** Dataset records **
• • •

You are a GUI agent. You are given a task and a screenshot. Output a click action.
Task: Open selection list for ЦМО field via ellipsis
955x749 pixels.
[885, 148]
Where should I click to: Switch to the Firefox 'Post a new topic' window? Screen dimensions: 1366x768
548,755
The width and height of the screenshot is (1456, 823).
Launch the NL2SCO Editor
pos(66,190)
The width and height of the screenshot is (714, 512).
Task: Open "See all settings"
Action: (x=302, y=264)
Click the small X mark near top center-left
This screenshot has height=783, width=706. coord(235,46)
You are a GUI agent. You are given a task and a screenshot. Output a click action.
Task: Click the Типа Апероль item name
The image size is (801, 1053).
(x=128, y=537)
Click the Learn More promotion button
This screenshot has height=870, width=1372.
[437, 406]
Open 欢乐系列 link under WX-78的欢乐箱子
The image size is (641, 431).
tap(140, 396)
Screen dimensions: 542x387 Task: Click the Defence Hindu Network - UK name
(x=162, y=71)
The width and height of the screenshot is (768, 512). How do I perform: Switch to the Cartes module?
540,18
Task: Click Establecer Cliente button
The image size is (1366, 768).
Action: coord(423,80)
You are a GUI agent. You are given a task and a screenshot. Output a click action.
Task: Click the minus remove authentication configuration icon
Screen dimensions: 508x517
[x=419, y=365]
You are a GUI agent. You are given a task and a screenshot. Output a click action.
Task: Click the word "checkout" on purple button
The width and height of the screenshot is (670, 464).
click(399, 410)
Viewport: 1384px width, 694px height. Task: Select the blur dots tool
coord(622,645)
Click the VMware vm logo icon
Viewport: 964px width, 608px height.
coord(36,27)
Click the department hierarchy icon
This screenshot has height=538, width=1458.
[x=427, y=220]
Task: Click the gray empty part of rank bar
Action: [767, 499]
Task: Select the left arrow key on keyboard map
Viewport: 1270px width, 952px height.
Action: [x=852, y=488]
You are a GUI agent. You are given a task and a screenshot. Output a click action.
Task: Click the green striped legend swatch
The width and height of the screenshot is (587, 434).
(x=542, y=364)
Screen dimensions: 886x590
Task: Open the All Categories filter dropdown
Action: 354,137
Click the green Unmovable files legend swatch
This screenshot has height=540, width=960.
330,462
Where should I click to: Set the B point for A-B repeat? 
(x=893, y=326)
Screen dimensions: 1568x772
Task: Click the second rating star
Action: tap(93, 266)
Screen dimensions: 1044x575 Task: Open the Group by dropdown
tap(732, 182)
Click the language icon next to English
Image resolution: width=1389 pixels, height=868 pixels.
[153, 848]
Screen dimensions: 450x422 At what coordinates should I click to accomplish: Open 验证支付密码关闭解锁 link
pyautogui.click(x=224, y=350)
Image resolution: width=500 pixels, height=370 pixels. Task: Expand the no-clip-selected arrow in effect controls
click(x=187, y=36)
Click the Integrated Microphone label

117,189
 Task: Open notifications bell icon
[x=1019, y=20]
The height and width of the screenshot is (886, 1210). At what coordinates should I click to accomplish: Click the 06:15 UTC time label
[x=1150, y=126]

• • •

Transcribe every record exactly, keeping each line as it is.

You are a GUI agent. You are given a task and a screenshot. Output a click action.
Task: Open selection list for ЦМО field via ellipsis
955x749 pixels.
[885, 148]
Where should I click to: Switch to the Firefox 'Post a new topic' window? Screen dimensions: 1366x768
548,755
The width and height of the screenshot is (1456, 823).
Launch the NL2SCO Editor
pos(66,190)
The width and height of the screenshot is (714, 512).
Task: Open "See all settings"
Action: (x=302, y=264)
Click the small X mark near top center-left
This screenshot has height=783, width=706. coord(235,46)
You are a GUI agent. You are given a task and a screenshot. Output a click action.
Task: Click the Типа Апероль item name
The image size is (801, 1053).
(x=128, y=537)
Click the Learn More promotion button
This screenshot has height=870, width=1372.
[437, 406]
Open 欢乐系列 link under WX-78的欢乐箱子
The image size is (641, 431).
tap(140, 396)
Screen dimensions: 542x387 Task: Click the Defence Hindu Network - UK name
(x=162, y=71)
The width and height of the screenshot is (768, 512). How do I perform: Switch to the Cartes module?
540,18
Task: Click Establecer Cliente button
The image size is (1366, 768).
Action: coord(423,80)
You are a GUI agent. You are given a task and a screenshot. Output a click action.
Task: Click the minus remove authentication configuration icon
Screen dimensions: 508x517
[x=419, y=365]
You are a GUI agent. You are given a task and a screenshot. Output a click action.
Task: Click the word "checkout" on purple button
The width and height of the screenshot is (670, 464).
click(399, 410)
Viewport: 1384px width, 694px height. Task: Select the blur dots tool
coord(622,645)
Click the VMware vm logo icon
Viewport: 964px width, 608px height.
coord(36,27)
Click the department hierarchy icon
This screenshot has height=538, width=1458.
[x=427, y=220]
Task: Click the gray empty part of rank bar
Action: [767, 499]
Task: Select the left arrow key on keyboard map
Viewport: 1270px width, 952px height.
Action: [x=852, y=488]
You are a GUI agent. You are given a task and a screenshot. Output a click action.
Task: Click the green striped legend swatch
The width and height of the screenshot is (587, 434).
(x=542, y=364)
Screen dimensions: 886x590
Task: Open the All Categories filter dropdown
Action: 354,137
Click the green Unmovable files legend swatch
This screenshot has height=540, width=960.
330,462
Where should I click to: Set the B point for A-B repeat? 
(x=893, y=326)
Screen dimensions: 1568x772
Task: Click the second rating star
Action: tap(93, 266)
Screen dimensions: 1044x575 Task: Open the Group by dropdown
tap(732, 182)
Click the language icon next to English
Image resolution: width=1389 pixels, height=868 pixels.
[153, 848]
Screen dimensions: 450x422 At what coordinates should I click to accomplish: Open 验证支付密码关闭解锁 link
pyautogui.click(x=224, y=350)
Image resolution: width=500 pixels, height=370 pixels. Task: Expand the no-clip-selected arrow in effect controls
click(x=187, y=36)
Click the Integrated Microphone label

117,189
 Task: Open notifications bell icon
[x=1019, y=20]
The height and width of the screenshot is (886, 1210). At what coordinates should I click to accomplish: Click the 06:15 UTC time label
[x=1150, y=126]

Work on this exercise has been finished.